Views of the Battle of Manzikert

trajen777

Banned
. If you read some of the early historians you get the “complete destruction of the Byzantine Army”. Newer interpretations attest to minimal losses. Losses were focused on the right flank and some of the center, while the left flank and the reserve withdrew with no losses. In addition many reports have the southern covering forces never involved in the fight and a significant force sent to forage into Georgia

The most plausible event seems to be: (And remember Romanus had defeated the Turks twice before over 3 years)
  • Romanus advanced to Manzikert for a base to attack the Turks in Persia with lets say 60,000 men. He did not realize that the Turkish army was in Syria not Persia.
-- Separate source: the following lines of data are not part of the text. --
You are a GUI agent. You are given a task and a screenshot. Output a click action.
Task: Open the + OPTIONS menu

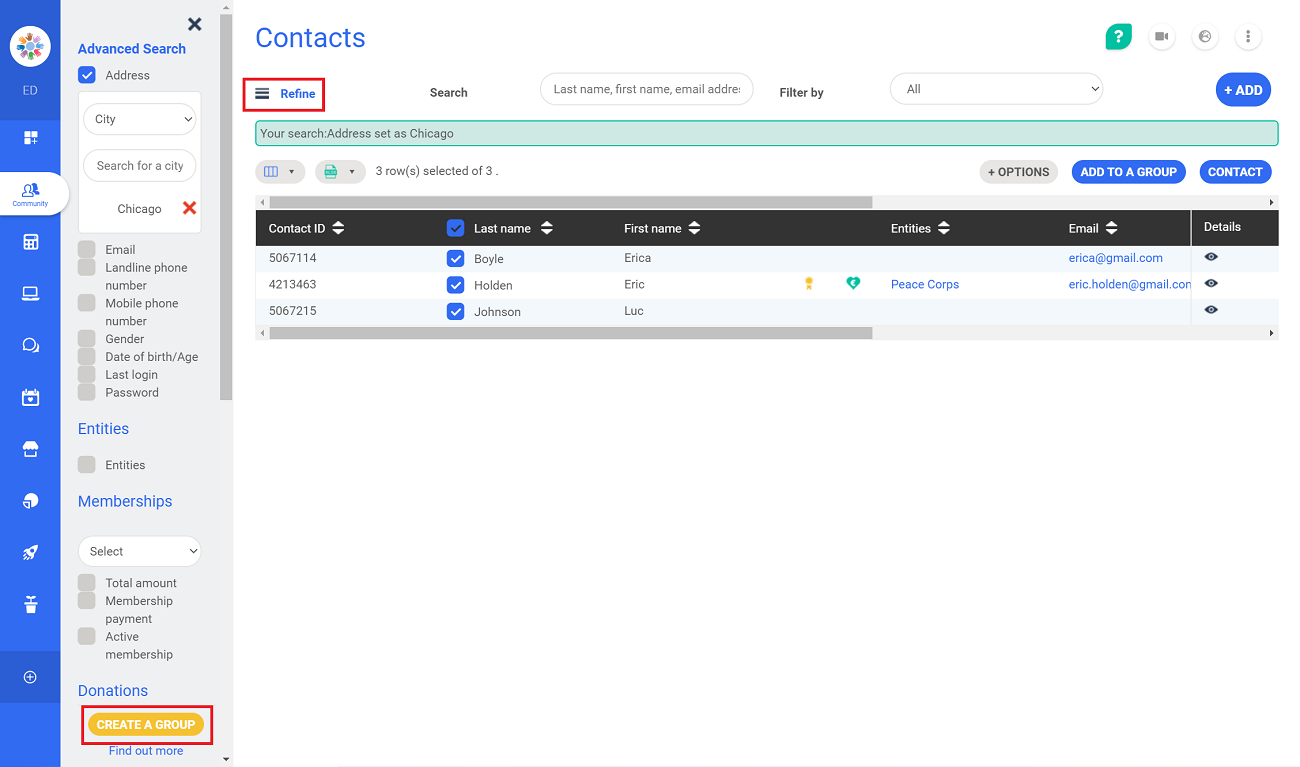click(x=1018, y=172)
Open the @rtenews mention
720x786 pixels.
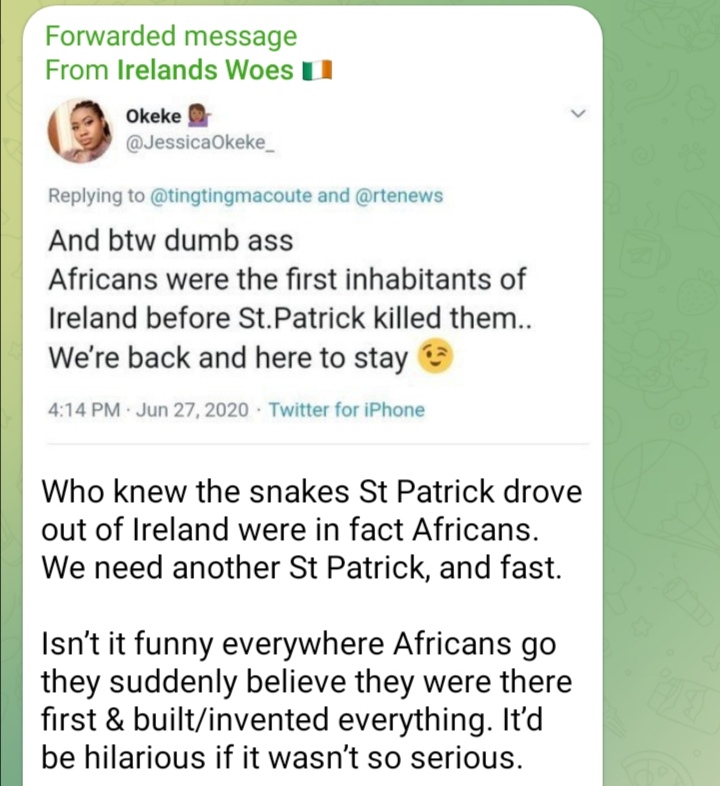click(x=399, y=196)
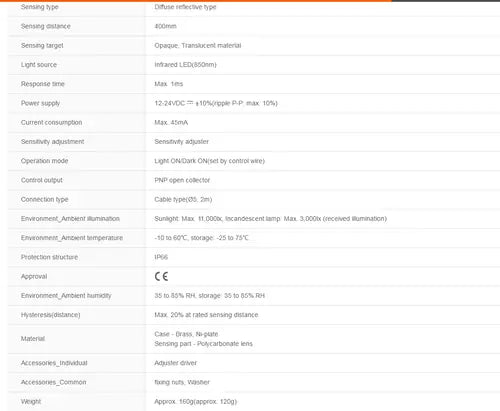Screen dimensions: 500x411
Task: Select the Weight row approx. value
Action: tap(196, 402)
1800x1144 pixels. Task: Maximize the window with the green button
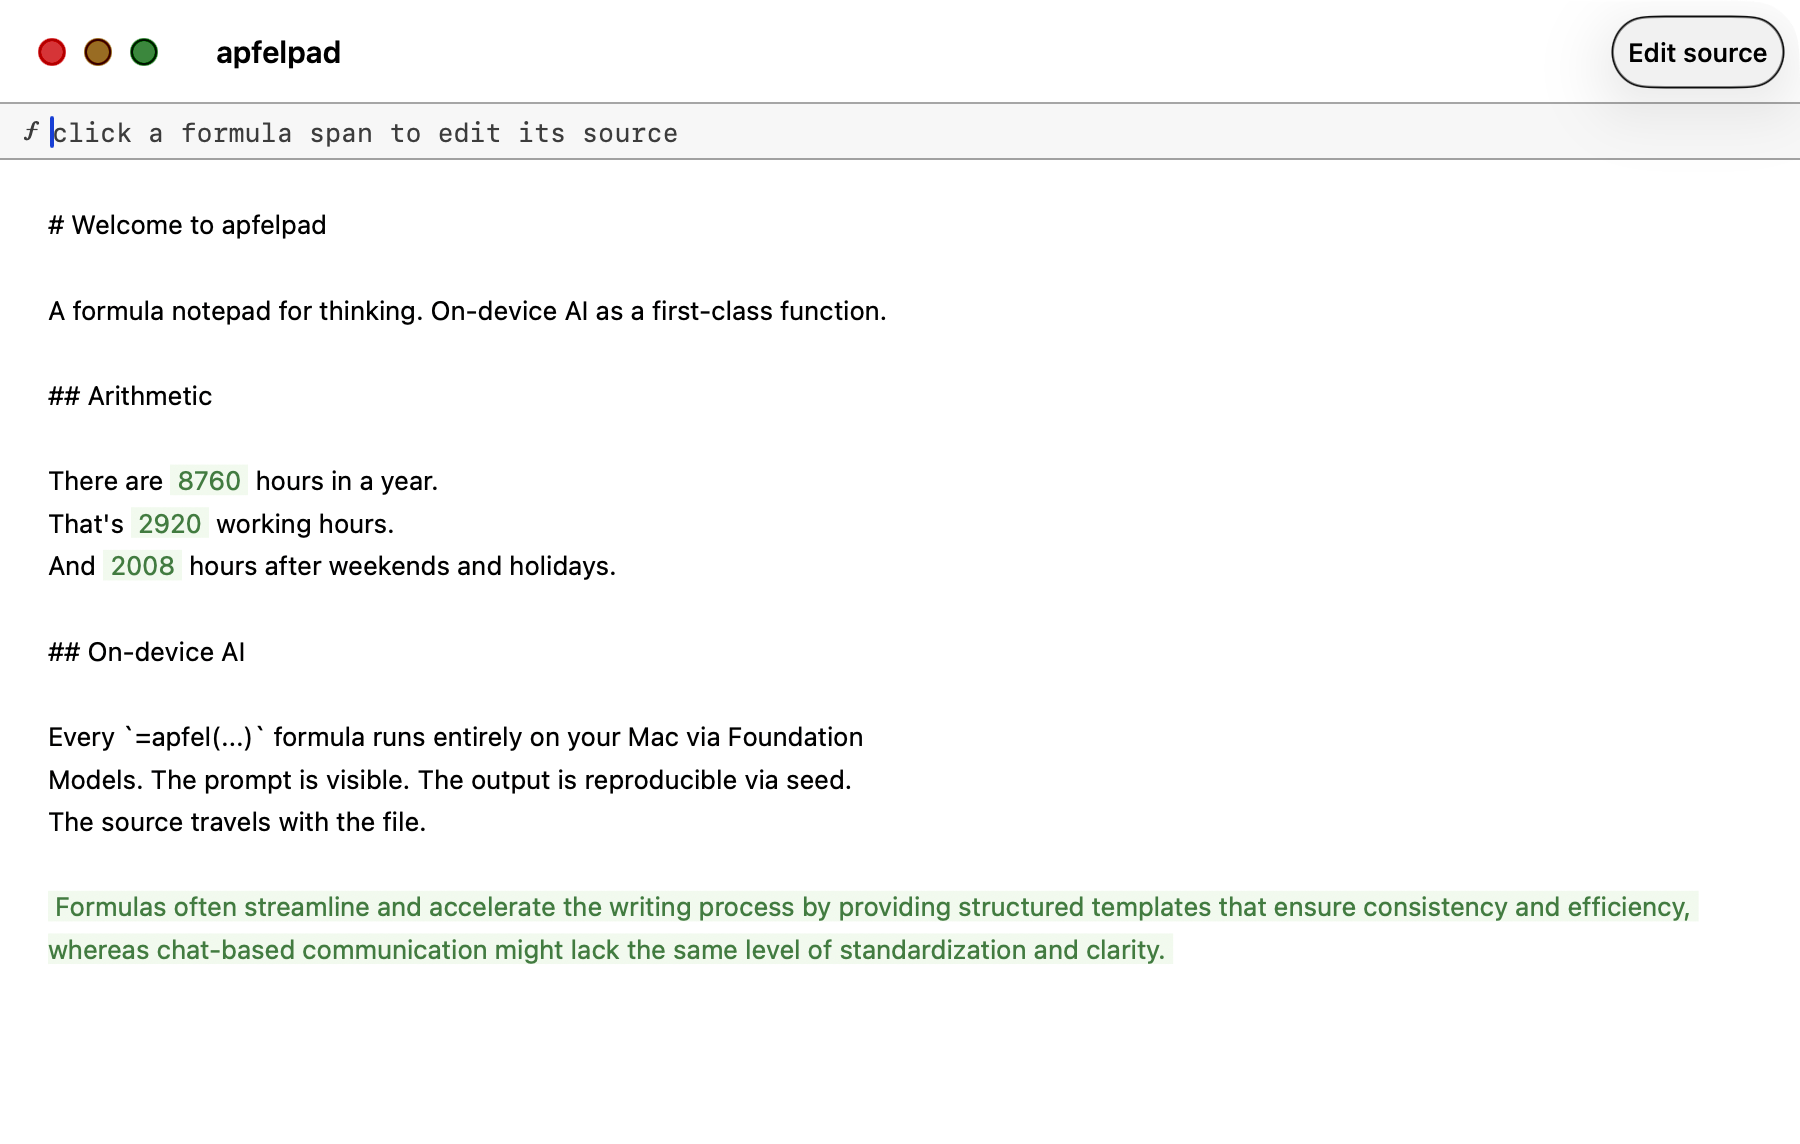click(144, 52)
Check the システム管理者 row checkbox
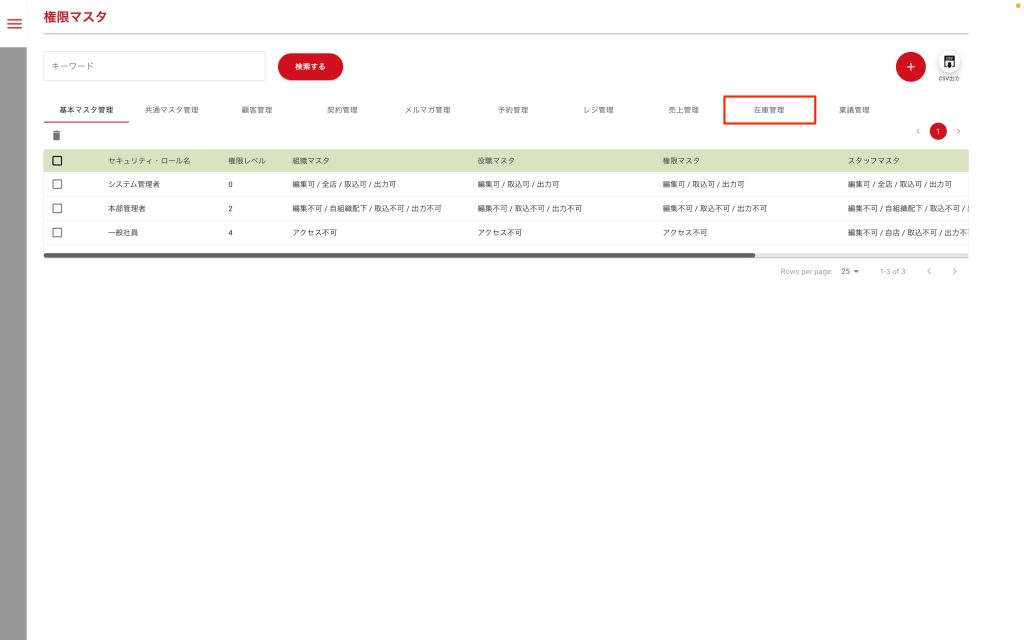The image size is (1024, 640). point(57,184)

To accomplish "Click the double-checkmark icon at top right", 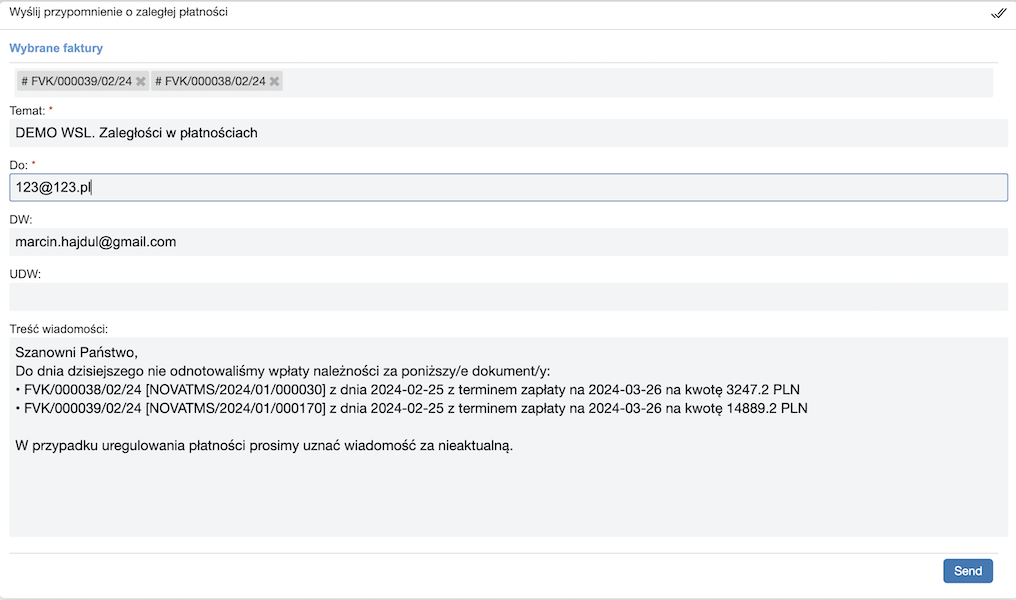I will (998, 13).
He needed a victory to keep his crown
  • He captures manzikert and sends forces South to cover his flank and capture another town (lets say 12,000 (most reports) these forces after learning of the Turk advance with draw West, not in support of Romanus, without telling Romanus of the Turkish advance.
  • Romanus sends 17,000 ( Treadgood) into Georgia to find supplies
  • The Turks appear
  • He fights an all day battle in good order but the light Turk Calvary cannot be pinned down. The Turks inflict few causalities because of the long range fighting. Foot bowman (majority of Byzantine Infantry) shooting from a stable platform should keep the Turkish light cavalry at great distance.
  • When Romanus reverses direction at days end there is confusion in the ranks.
  • The reserve which was stationed to crush any forces which encircle the first line does not support Romanus but withdraws with the flank forces.
  • The right flank had received some damage from the fighting – the Left was basically untouched. A portion of the center is encircled.

So you have 60,000 – 24,000 detached troops = 36,000. Figure 2,000 flanking support troops and 5,000 camp troops leaves 29,000 troops left. Suppose the first and 2nd line are equal in strength so 14,500 per line and each of the two lines have three parts so 4,800 each. So the rear and left flank withdraw + camp with virtually no causalities = 9,600 left and lets be aggressive and suppose the Right flank gets hit with 20% losses (very high for this stage of warfare). So casualties would be for the Right flank 4,800 *20% = 960 + lets assume 80% of center killed or captured: 4,800 *.8 =3,840 and lets assume ½ of these were captures and released with Romanus or 1,920.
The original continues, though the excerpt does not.